Updated: 8:30 a.m., Tuesday, Dec. 15

Government Transparency

Updates:

The House approved S. 303 by voice vote on Monday, Dec. 14. The bill text and debate are immediately below; the debate starts on page H14837. An easier-to-read version of S. 303 is also below. The most important part of the bill, about data standard requirements, is in xml format here.
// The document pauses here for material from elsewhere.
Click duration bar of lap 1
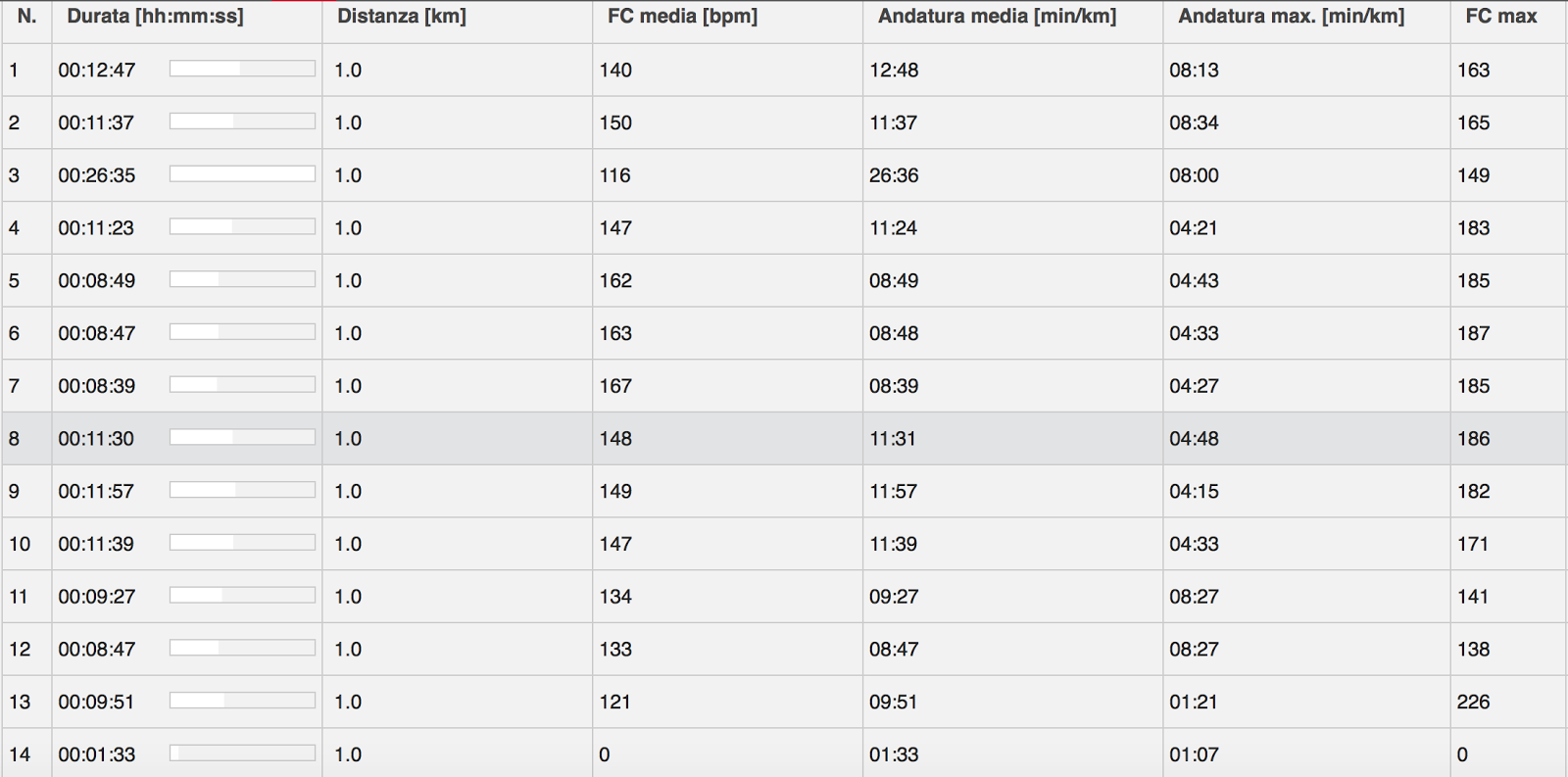The image size is (1568, 777). coord(242,69)
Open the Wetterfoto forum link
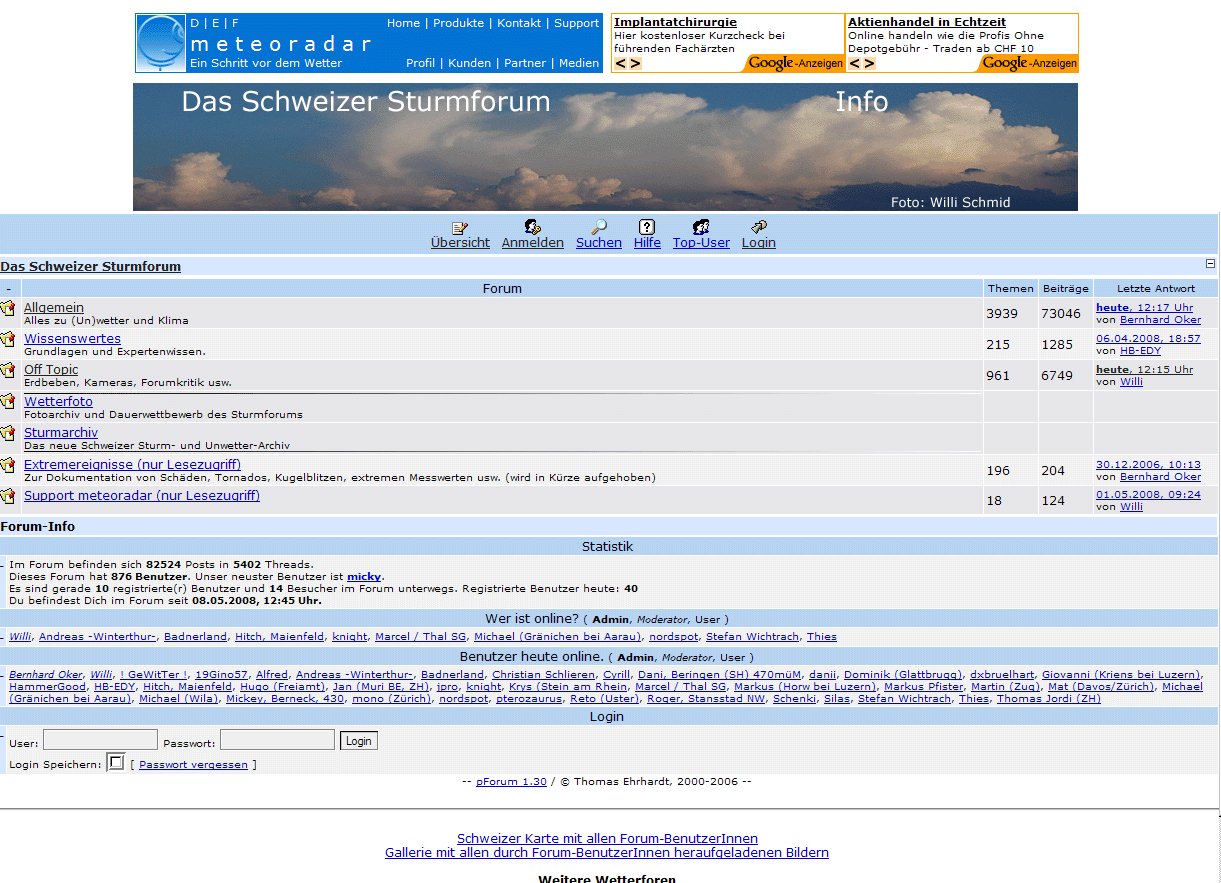 (x=58, y=401)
House Debate on S. 303 (Cong. Record pp. H14835-39
S. 303 – See pp. 14-19 re common data standard

Official statement and edited video.

Original post:

Back on June 17, I blogged about the Government Information Transparency Act. The goal of government information transparency took a step closer to reality today when the co-sponsors of the bill, Reps. Edolphus Towns and Darrell Issa, added their bill’s provisions to a Senate bill to improve the federal grant system. The gist of the legislation is that when it is implemented, taxpayers will get protection via transparency and rules-based reporting in a way that’s similar to how investors now get better information from public companies via a combination of U.S. GAAP and XBRL. The good news is that government grant accounting is a heck of a lot less complicated than U.S. GAAP, so that protection should be faster to arrive, much less expensive to implement, and even more reliable.
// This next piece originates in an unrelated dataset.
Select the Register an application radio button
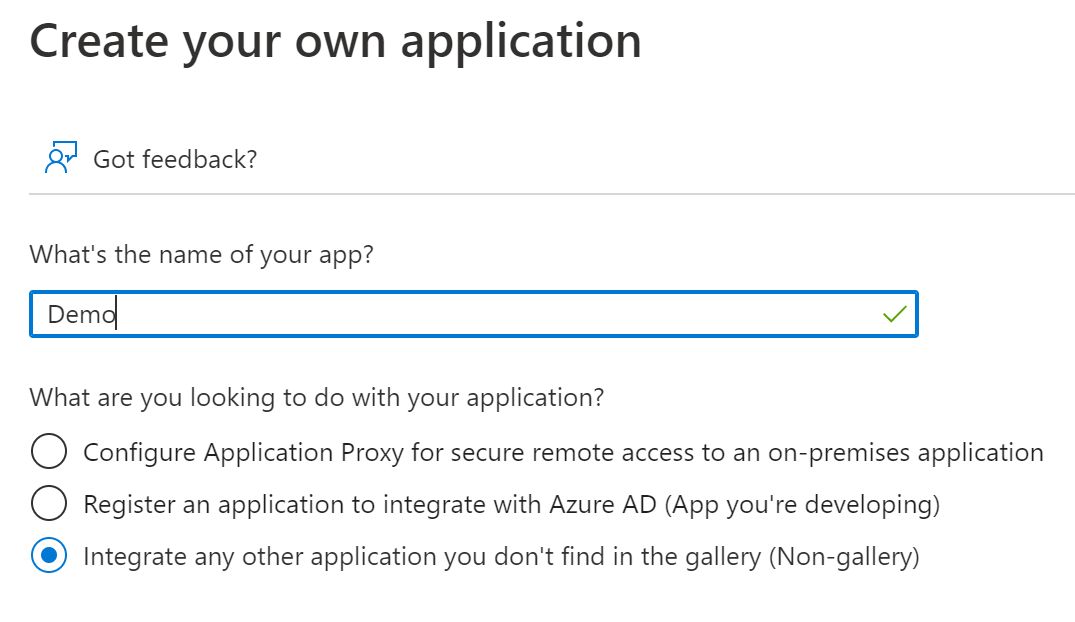The height and width of the screenshot is (622, 1075). click(x=49, y=504)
Here’s video of this landmark meeting to advance government transparency:

Economic Transparency

Also today, the SEC posted a new more detailed comment on a pending rulemaking about how asset-backed securities are disclosed. It’s 13 pages of plain English. (See background, including excerpt from a speech by SEC Chairman Mary Schapiro.) Of the millions of words written about the financial crisis, these pages include just about every word you need to know:

Edgar Online re ABS: Modernize Disclosure, Cut Costs, Achieve Transparency, Restart Securitization
Even better, unlike most of those other millions of words, these words include an explanation of how to reconcile the interests of Wall Street in profits with the interests of all Americans in healthy, working, fair, transparent capital markets. Let’s hope the words spoken on Capitol Hill today and the words posted by the SEC today all matter — soon.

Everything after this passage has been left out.